In the first overtime, the Huskies and Panthers exchanged touchdown passes — UConn’s 11-yarder to Brandon Young and Pitt’s one-yard score to Conredge Collins.

Stephens-Howling took it in from one yard out for Pitt in the second overtime, placing all the pressure on the Huskies’ offense.

On UConn’s chance, running back Donald Brown — who rushed for 210 yards and two touchdowns on 43 carries — scored a 10-yard touchdown. It was then that Edsall decided to go for two and try to win the game.

“I asked the team if they wanted to go for it, and they all said yes,” Edsall said. “D.J. Hernandez called for the play, and we ran the play that he asked for because he was so confident about it.”

When the play broke down because of Pitt’s blitzing of its linebackers, Hernandez took the ball himself and won the game with the run.

“He made the play,” Edsall said. “It was a pass play.
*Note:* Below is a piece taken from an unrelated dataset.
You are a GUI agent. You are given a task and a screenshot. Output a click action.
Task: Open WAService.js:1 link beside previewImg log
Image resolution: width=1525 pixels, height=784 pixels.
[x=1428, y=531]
He improvised and made something happen regardless.”

Pitt now faces a short week to regroup itself and prepare for its next game. The Panthers host the West Virginia Mountaineers Thursday at Heinz Field for the Backyard Brawl.

“We’re on a three-game skid. It’s easy to pack it in, it’s easy to do those things, but we won’t do that. I won’t let it happen. I won’t,” Palko said. “I’m going to stand up for my team with my chin held high and prepare.

“The leaders on this team are going to show them how to win. But no one said it was going to be easy.”